It's the last week of November—the last week of the NFL season. Two teams of seven men each stand on a synthetic surface. They're wearing flags on their hips. They're surrounded by 37,487 cheering fans in a stadium built to hold 65,000.
The quarterback, ball in hand, lines up several yards behind the line of scrimmage. He surveys the field, barks a short cadence and the play begins.
Is this the future of the NFL?
The Master Lawsuit
The NFL is being sued by thousands of former players. They, by themselves and in small groups, claim the NFL knew about the high brain-injury risk that comes with playing football and covered it up for years.
On June 7th, a "master complaint" was filed on their behalf, uniting their complaints into one case. Per Andrew Brandt of ESPN.com, the NFL will likely try to get the case dismissed but has retained Robert C. Heim of the law firm Dechert LLP—possibly to prepare behind the scenes for a trial.
The NFL will argue these players' injuries are legally handled by the collective bargaining agreement, that they have no standing to sue the NFL now for past injuries. But if the court rules the players have a case, the NFL has a problem.
A trial would be extremely bad news for the NFL. It would mean weeks, if not months, of the worst possible publicity. Unlike the lockout, it would pull people's attention away from the product on the field.
Worse yet, there'd be a "discovery phase," when each side can request reams of evidence related to the case. Everything about the NFL's handling of concussions over the past two decades would be made public.
During the lockout, the players' "Brady v. NFL" antitrust suit kept the owners honest. As scary as the prospect of no game checks was for players, the idea that complete financial records for the NFL and every team would become public was equally terrifying to the league. Both sides had a vested interest in settling that lawsuit.
But the settling of that suit, and the resultant CBA, didn't do enough to address these injured players. They have the chance to extract millions—or possibly billions—from the NFL.
But the NFL has plenty of billions; they bring in nine or 10 of them every year these days. A massive lawsuit payout would tear a hole in the balance sheets, but with the way the NFL rakes in cash it could tape over it pretty quickly.
The real impact of a judgment against the NFL (or massive settlement) would be in the changes the NFL has to make to mitigate the risk of concussions and the debilitating long-term impact of chronic traumatic encephalopathy (CTE).
The image most people have of dangerous football concussions are the dramatic, heart-stopping hits that leave players twitching, staggering or knocked completely out cold.

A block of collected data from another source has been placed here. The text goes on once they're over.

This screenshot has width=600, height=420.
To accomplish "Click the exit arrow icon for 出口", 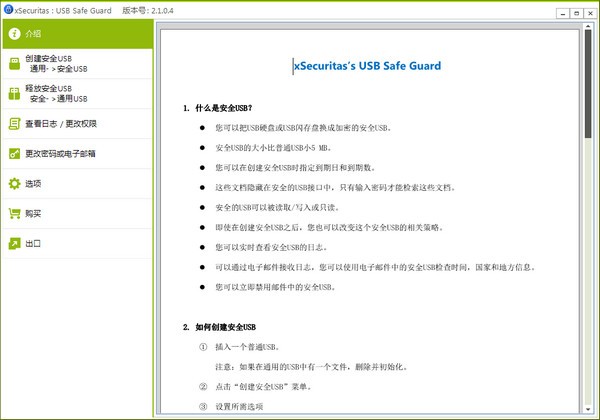I will coord(13,243).
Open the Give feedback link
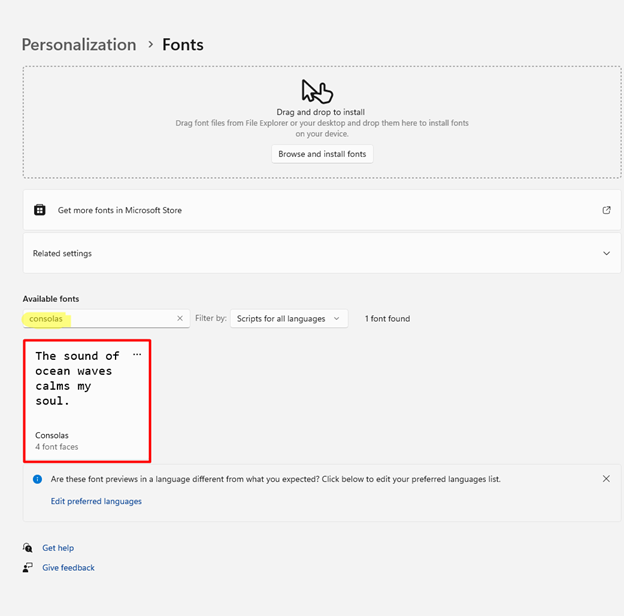 tap(68, 568)
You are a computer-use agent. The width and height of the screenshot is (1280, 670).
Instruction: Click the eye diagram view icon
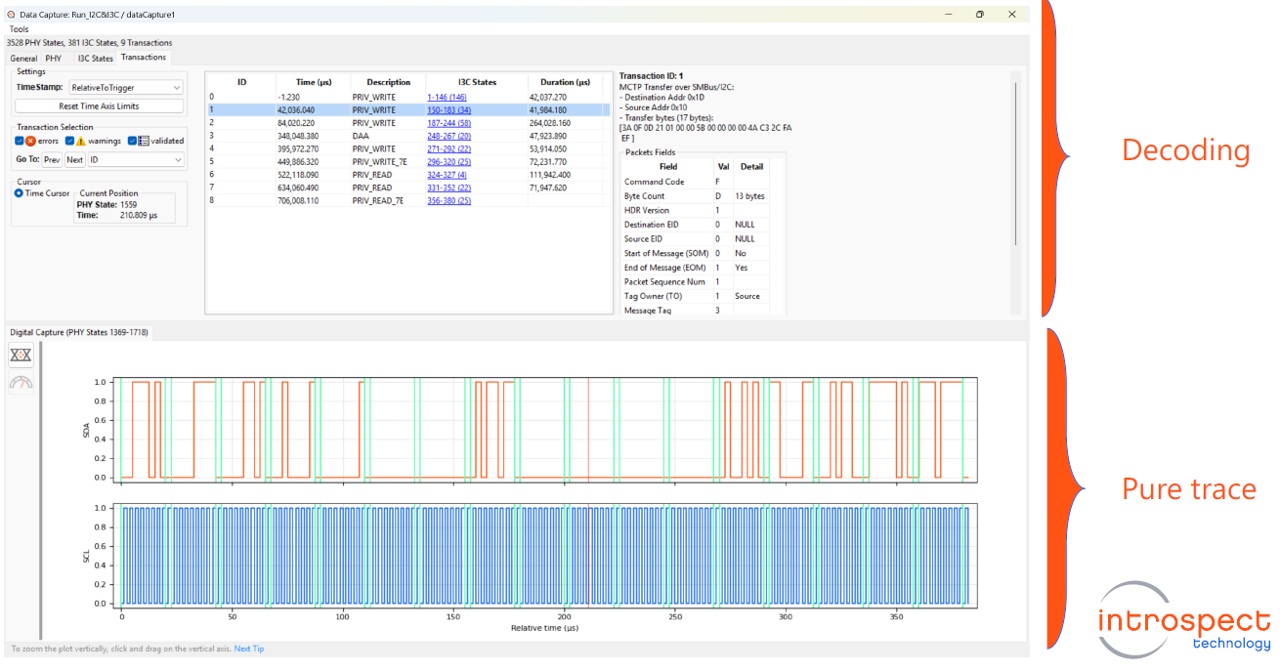pyautogui.click(x=21, y=355)
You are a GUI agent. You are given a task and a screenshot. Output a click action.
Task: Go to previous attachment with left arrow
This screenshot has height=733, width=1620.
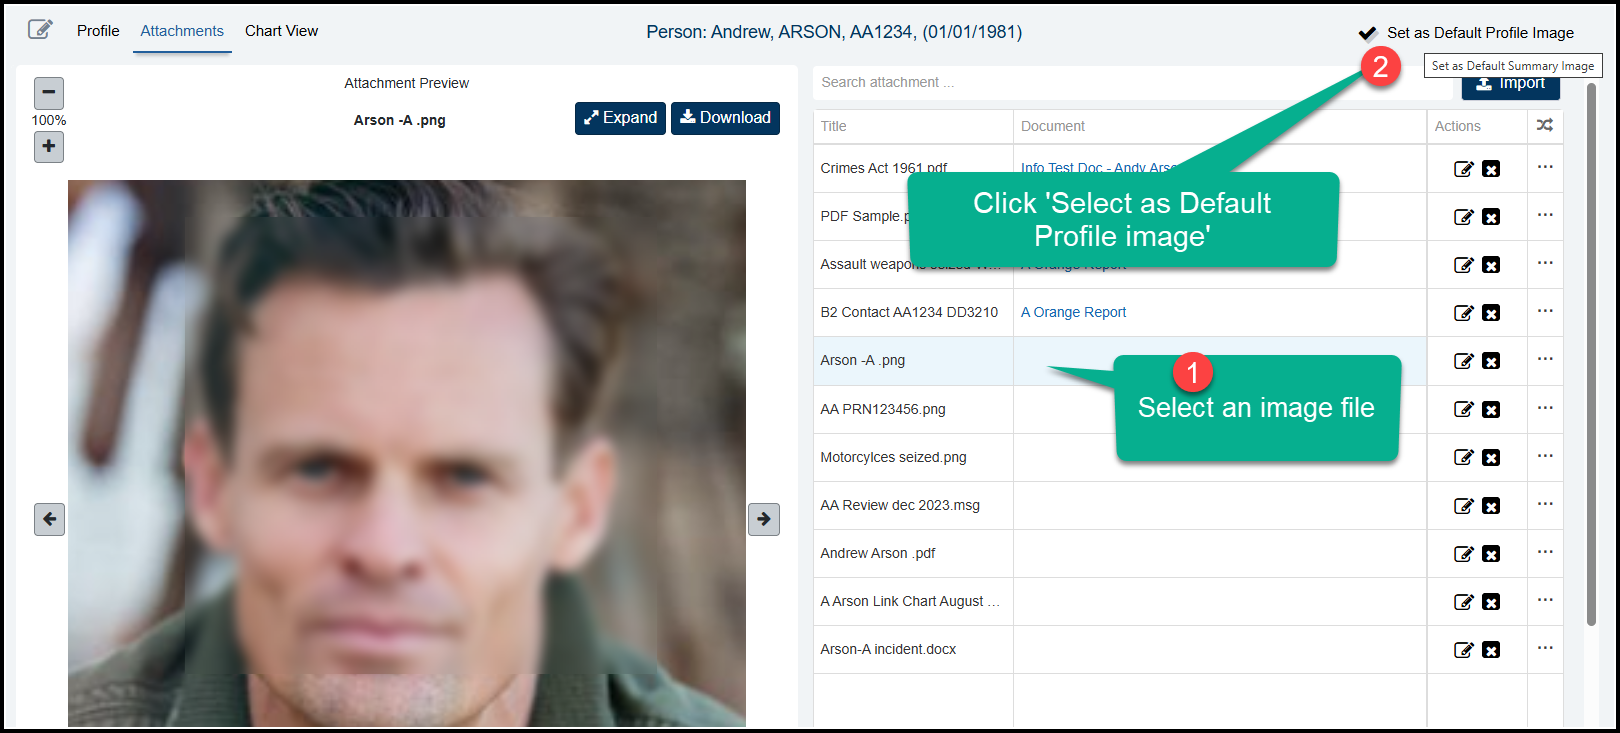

But studies are showing that the real threat may be sub-concussive forces, or impacts repeated over and over.
J. Paul Zoccali, at his blog Communication by Symbol, took a sampling of the list of plaintiffs in the master lawsuit, using all those whose last names started with "A." Eleven were linebackers, 10 defensive backs, 10 tailbacks, eight defensive linemen and six offensive linemen. There were only 10 of every other position put together.
When you consider that there are between three and five LBs, DBs, DLs and OLs each on the field at all times, but only one true RB, these results are startling. Based on Zoccali's small sample size, the long-term effects of concussions are felt by running backs almost three times as often as the linebackers hitting them, and four times as often as defensive backs.
This fits the data: A running back might "see stars" five to 10 times times a game, every game. Those sub-concussive hits—brain impacts that don't cause a concussion—end up doing much more long-term damage than a single unfortunate hit.
The NFL has already taken the first steps: Baseline testing, sideline staff and on-field testing in response to visible or reported symptoms are crucial to accurate diagnoses. They also formed the Head, Neck and Spine Committee to set standards for treatment, safety and guidelines on when concussed players may safely resume work.
But the NFL is already erratically trying to outlaw what it perceives are dangerous hits. It's throwing around suspensions and heavy fines for the kind of hits that make fans' stomachs churn with excitement (to avoid the stomach-churning times a player is knocked out cold).
The data suggests this won't do it. Again, it's not the spectacular, terrifying impacts that are causing athletes to lose their grip on life at very young ages. It's the fundamental nature of the game: thousands of mild impacts to the brain over weeks, months or years. It's a result of defensive lines crashing into offensive lines, of linebackers into running backs.
The only way to eliminate those impacts is to remove them.
If football became a 7-on-7 game—which, to an extent, it is for elite high school players—it might eliminate the root cause of the long-term brain trauma these thousands of players now suffer from. It might also eliminate the NFL's popularity.
The running game is already on its way out in the NFL, eclipsed by the superior potential of the forward pass and the game-breaking potential of modern athletes in space. But that every-down trench war is integral to the fabric of the game. At its root, the battle to push the line of scrimmage forward is what football is.
To remove line play from the game would make it a less dynamic, less exciting, less fun-to-watch game. It would make it, even more, a chess match played by coaches and the quarterbacks who act as their surrogates on the field. It would unquestionably knock football off its perch at the top of American sport.
But it might save it from being banned altogether—or relegated to a freak show while the most talented athletes save their bodies, and minds, for less inherently brutal sports.